The price of using QDISC is, that when the send call returns one skb has 
probably been send out, but next to sure not our EAPOL frame we just 
added at the end of the queue. Assuming die QDISC queues are filled it 
may take quite some time the MPDU is OTA and has therefore a very good 
chance to get encrypted with the new key. Which will never be decrypted 
by the AP and also cause a disconnect.

Setting PACKET_QDISC_BYPASS on the socket is just "jumping" QDISC.
- We lose retransmits handling when the HW is busy and not accepting 
skb's. (Which is kind of dangerous to outsource in the first place)
+ We get the guarantee that the skb is at least in a driver buffer when 
the send call returns (instead of a QDISC bufer)

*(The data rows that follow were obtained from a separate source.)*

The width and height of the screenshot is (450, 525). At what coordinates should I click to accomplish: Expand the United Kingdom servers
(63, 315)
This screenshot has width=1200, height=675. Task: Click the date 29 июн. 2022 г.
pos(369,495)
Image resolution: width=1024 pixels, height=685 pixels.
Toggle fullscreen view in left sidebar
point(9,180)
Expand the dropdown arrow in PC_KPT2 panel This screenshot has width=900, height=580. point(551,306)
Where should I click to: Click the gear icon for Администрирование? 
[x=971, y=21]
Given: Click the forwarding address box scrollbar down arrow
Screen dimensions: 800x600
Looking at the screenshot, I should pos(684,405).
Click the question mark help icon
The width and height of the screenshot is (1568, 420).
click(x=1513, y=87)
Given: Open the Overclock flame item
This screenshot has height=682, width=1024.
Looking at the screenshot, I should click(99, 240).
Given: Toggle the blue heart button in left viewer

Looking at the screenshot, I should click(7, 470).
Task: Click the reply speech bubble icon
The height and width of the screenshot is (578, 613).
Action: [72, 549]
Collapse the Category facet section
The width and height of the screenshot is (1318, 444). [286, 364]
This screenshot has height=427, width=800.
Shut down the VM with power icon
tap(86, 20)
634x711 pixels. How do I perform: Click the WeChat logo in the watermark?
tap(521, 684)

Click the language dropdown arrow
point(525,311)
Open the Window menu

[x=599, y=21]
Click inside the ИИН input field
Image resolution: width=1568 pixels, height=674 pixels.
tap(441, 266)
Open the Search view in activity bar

>> This fixes a potential race when rekeying a connection under load:
>> Without that an EAPOL#4 frame send out by wpa_supplicant may not have
>> reached the driver when switching over to the new key, causing the AP to
>> disconnect the STA.
> 
> It would seem to me that it would be better to send and receive EAPOL
> frames using nl80211 commands/events (i.e., same mechanism that is used
> to perform authentication/association and key configuration) to get
> matching behavior for all these management operations.
> 

Yes, but CONTROL PORT is optionally and many drivers are not 
implementing it.

>> The intend of this patch is to make sure the eapol#4 frame has at least
>> reached the driver when we replace the key.
> 
> Based on PACKET_QDISC_BYPASS documentation, I'm not convinced this
> "makes sure" of that.. Using nl80211 commands for sending EAPOL-Key msg
> 4/4 and setting the key on the other hand would make that pretty clear
> (or would provide clear error reporting if that is not the case).
> 

I checked the code, not the documentation. The ioctl can only return 
when the skb has been either accepted by the driver or hit an error 
somewhere.

>> Now this is is just the quick & easy fix to make sure EAPOL#4 is at
>> least in the driver queues when we replace the key, as discussed here:
>> http://lists.infradead.org/pipermail/hostap/2019-September/040514.html
> 
> That other patch, i.e., EAPOL-over-nl80211 would seem to be a better
> direction to finally get working. Was anyone still working on that or
> can I assume that no one is going to address my comment on it (use it
> more consistently for all EAPOL frames rather than have a special case
> for EAPOL-Key)?
> 

If nobody is else is I'll sooner or more likely later pick that up.
I just fear the final patch will be quite invasive when done proper and 
is merging the eapol paths from hostapd and wpa_supplicant.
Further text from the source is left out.